As far as I understand, given a matrix $\mathbf M$, the resolvent integral $$ P = -\frac{1}{2i\pi}\oint_{\partial C} (\mathbf M-\lambda)^{-1} d\lambda,$$ should be equal to a projection on the sum of eigenspaces for which the eigenvalues are in the interior of the curve $C$.
I implemented this and tested. It seems to work (isolates eigenvectors when $C$ contains a single eigenvalue, etc). However, if $\mathbf M$ is a defective matrix, and $C$ contains all eigenvalues, I still get $P=I$ (the identity), which would mean that the eigenvectors span the full space, and this is contradictory.

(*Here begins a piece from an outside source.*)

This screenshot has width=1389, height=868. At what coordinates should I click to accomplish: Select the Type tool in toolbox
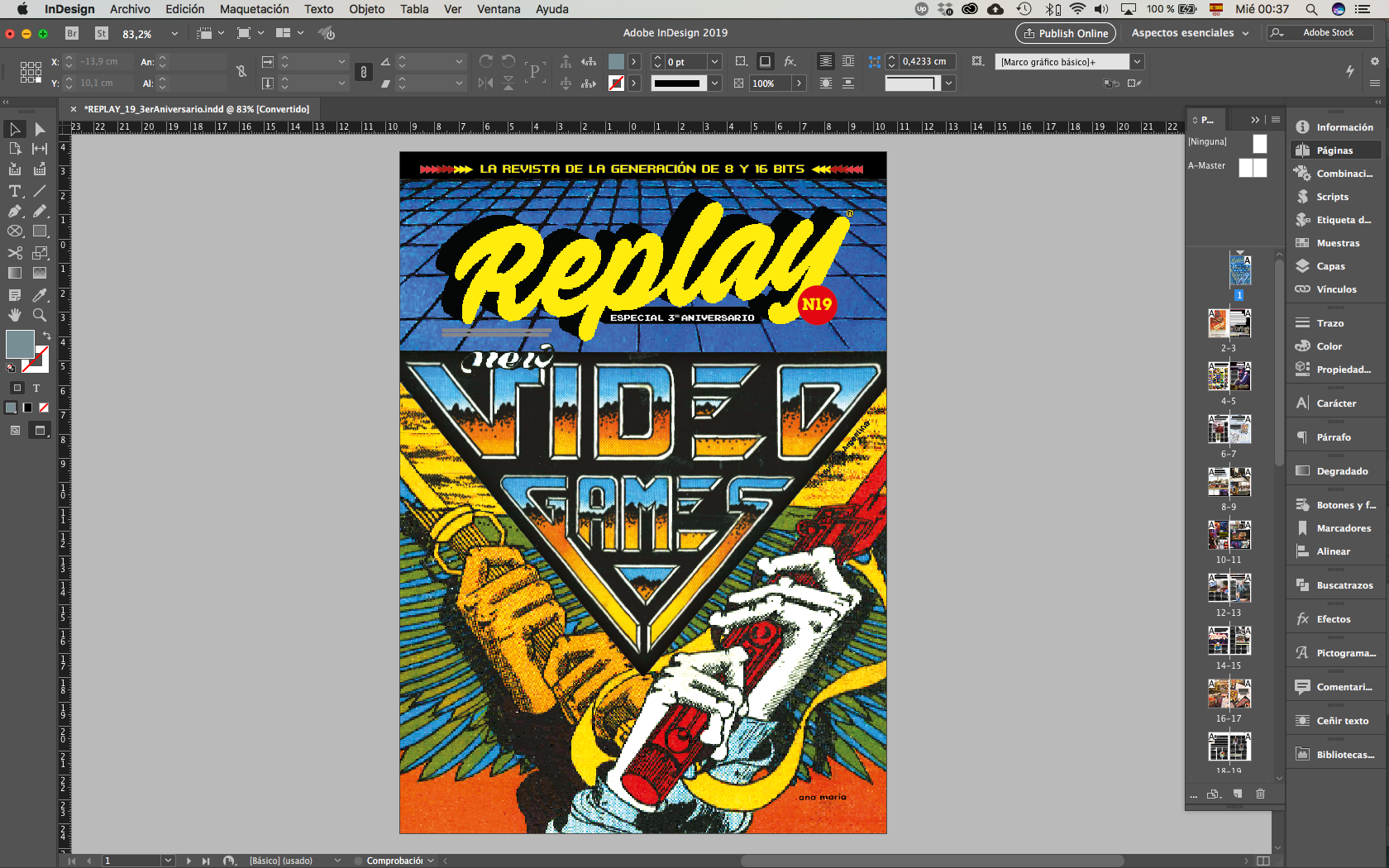click(15, 191)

For example, take $\mathbf M=\left[\begin{array}{rr}1&1\\0&1\end{array}\right]$. It's easy to see that $(\mathbf M-\lambda)^{-1}=\left[\begin{array}{rr}\frac{1}{1-\lambda}&-\frac{1}{(1-\lambda)^2}\\0&\frac{1}{1-\lambda}\end{array}\right]$, and therefore by the residue theorem, integrating along the circle $C$ of center $(1,0)$ and radius $1$ gives $\mathbf P=\mathbf I$.
But in this case $\mathbf M$ only has $\left[\begin{array}{r}1\\0\end{array}\right]$ as an eigenvector, which doesn't span $\mathbb C^2$.
What did I miss?
The range of a Riesz projector (it's the fancy name for $P$) is not the sum of the eigenspaces but the sum of the generalised eigenspaces, which do span the entire space at least in finite dimension. Since you have a single eigenvalue in your case, it is thus normal to get $P = I$.
See here for example, though the setting there is moreso infinite-dimensional: Proof of $ran(E(\lambda)) = ker(\lambda-A)^\alpha$ (every operator in finite dimensions is compact so that post applies here).